USING THE INFORMATION:
1. In the CBO passage, how much does CBO now estimate a 10-year freeze to physician payments would cost?
2. Copy out the CBO passage word for word from "In the report, CBO" to "beginning in 2015.".

PASSAGE TO READ:
=== Begin Enclosure ===

Yesterday, the Congressional Budget Office (CBO) released its Budget and Economic Outlook for fiscal years 2013 through 2023 (a copy is available here). Included in the report was a reference to Medicare payments for physician services – the so-called “doc fix” that has plagued the health policy world since 2002. (For additional information on the SGR, see DBR’s dewonkify and DBR blog posting on CBO’s August 2012 SGR score.)
In the report, CBO now estimates that a 10-year freeze to physician payments would cost $138 billion – significantly lower than the $243.7 billion CBO estimate released on November 1, 2012 (available here). Why the change? As explained in footnote 21 on page 31, CBO now estimates lower spending on physician services. The amount of the SGR cut depends on the difference between actual spending and targeted spending (if actual spending is higher than targeted spending, it results in a cut to physician payments). However, CBO now estimates that actual spending will be less than the spending targets, which means that physicians could see an increase in reimbursement beginning in 2015.

=== End Enclosure ===

RECORDS SHOWN:
=== Begin Enclosure ===

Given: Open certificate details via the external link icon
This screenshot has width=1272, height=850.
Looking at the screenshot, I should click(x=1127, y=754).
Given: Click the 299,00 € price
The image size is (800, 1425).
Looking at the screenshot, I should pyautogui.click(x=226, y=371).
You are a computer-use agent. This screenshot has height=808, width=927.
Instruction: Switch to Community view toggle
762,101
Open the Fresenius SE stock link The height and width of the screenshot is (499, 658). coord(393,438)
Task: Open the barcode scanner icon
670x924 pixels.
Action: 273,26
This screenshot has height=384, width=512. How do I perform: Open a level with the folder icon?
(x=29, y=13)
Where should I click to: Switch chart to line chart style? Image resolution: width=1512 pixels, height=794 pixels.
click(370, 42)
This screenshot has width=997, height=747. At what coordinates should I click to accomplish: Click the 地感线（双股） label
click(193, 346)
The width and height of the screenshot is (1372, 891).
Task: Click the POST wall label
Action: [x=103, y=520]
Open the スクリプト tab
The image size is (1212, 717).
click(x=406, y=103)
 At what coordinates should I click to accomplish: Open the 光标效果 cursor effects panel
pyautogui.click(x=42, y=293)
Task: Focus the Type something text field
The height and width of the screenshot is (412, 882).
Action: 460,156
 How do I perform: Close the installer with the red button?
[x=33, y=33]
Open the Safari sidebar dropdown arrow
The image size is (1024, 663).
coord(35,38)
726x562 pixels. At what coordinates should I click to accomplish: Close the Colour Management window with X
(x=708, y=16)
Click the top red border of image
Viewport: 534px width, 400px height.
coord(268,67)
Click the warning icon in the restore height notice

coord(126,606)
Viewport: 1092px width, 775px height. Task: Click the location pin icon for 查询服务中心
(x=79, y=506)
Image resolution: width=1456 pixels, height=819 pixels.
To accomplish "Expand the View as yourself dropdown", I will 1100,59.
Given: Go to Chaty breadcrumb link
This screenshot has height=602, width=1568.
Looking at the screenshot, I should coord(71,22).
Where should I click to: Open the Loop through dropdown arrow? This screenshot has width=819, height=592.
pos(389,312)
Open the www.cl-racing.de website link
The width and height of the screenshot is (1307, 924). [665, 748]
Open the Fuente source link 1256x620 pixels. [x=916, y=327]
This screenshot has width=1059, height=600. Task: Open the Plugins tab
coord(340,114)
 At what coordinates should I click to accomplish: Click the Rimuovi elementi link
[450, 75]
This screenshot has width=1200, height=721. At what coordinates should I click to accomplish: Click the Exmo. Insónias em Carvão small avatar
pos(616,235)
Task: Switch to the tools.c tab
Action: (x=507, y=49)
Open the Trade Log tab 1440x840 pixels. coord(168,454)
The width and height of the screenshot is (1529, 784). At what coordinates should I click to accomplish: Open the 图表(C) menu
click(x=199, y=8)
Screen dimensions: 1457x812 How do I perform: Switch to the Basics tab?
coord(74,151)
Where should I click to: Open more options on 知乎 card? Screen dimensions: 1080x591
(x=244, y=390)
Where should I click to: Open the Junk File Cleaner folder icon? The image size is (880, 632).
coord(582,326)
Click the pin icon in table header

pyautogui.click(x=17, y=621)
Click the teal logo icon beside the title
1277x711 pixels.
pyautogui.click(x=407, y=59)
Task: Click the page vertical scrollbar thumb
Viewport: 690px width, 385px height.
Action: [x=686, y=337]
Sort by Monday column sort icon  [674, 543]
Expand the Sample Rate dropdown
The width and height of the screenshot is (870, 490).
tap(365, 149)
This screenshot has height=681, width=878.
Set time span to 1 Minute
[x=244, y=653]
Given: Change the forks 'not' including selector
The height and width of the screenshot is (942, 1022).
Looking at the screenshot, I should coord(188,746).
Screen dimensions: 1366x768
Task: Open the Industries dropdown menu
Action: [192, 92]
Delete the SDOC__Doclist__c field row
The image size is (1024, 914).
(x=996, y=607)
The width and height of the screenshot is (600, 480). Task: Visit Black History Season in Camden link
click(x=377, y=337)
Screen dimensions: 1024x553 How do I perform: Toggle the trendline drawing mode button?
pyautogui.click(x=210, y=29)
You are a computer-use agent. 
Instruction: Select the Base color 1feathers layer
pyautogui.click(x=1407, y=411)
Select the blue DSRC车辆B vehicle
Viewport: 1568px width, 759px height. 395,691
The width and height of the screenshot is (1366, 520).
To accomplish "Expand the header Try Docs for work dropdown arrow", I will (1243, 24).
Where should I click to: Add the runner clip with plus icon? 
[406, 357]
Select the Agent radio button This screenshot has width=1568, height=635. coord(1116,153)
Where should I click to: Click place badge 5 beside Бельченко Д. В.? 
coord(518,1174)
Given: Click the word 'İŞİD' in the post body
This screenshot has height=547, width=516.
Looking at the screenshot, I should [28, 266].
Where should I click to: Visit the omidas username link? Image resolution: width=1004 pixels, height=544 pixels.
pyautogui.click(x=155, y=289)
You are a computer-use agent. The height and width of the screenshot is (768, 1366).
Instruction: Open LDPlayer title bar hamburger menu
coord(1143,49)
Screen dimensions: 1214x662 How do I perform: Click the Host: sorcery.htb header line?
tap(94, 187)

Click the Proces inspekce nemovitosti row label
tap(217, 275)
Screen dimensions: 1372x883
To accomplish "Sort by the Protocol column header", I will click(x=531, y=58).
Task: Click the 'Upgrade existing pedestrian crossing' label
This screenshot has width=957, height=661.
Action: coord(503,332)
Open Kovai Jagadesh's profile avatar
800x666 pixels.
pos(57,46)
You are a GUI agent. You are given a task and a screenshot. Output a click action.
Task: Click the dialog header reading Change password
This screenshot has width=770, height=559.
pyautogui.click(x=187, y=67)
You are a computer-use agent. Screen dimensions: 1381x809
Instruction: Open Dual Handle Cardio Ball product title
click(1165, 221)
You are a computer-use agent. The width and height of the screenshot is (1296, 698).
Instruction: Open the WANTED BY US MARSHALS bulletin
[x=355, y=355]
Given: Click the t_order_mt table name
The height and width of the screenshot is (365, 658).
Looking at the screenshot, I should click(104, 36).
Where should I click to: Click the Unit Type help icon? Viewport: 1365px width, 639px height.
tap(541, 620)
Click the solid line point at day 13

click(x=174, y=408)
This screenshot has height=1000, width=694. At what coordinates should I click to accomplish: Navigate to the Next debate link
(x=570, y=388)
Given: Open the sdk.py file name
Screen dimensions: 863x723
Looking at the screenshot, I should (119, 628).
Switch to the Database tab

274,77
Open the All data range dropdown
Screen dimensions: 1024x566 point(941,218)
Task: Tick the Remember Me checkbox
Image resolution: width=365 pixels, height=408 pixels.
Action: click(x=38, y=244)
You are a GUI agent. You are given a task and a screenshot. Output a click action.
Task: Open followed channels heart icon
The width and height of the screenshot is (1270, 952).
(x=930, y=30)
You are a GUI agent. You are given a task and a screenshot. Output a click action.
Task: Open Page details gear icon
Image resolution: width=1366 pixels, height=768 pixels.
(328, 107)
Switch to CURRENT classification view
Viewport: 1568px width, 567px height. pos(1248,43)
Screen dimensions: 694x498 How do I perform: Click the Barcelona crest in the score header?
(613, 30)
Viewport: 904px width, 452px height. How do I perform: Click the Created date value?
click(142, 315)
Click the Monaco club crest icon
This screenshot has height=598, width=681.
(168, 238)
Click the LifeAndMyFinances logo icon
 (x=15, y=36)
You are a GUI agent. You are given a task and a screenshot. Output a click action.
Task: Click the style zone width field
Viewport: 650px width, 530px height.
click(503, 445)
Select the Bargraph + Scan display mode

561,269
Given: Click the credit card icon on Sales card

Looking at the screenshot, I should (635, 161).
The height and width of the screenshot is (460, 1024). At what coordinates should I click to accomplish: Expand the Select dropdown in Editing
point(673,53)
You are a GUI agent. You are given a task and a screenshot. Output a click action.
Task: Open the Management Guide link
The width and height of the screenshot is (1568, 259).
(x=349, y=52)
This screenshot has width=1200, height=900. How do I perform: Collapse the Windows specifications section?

=== End Enclosure ===

RESPONSES PER TASK:
1. $138 billion

2.
In the report, CBO now estimates that a 10-year freeze to physician payments would cost $138 billion – significantly lower than the $243.7 billion CBO estimate released on November 1, 2012 (available here). Why the change? As explained in footnote 21 on page 31, CBO now estimates lower spending on physician services. The amount of the SGR cut depends on the difference between actual spending and targeted spending (if actual spending is higher than targeted spending, it results in a cut to physician payments). However, CBO now estimates that actual spending will be less than the spending targets, which means that physicians could see an increase in reimbursement beginning in 2015.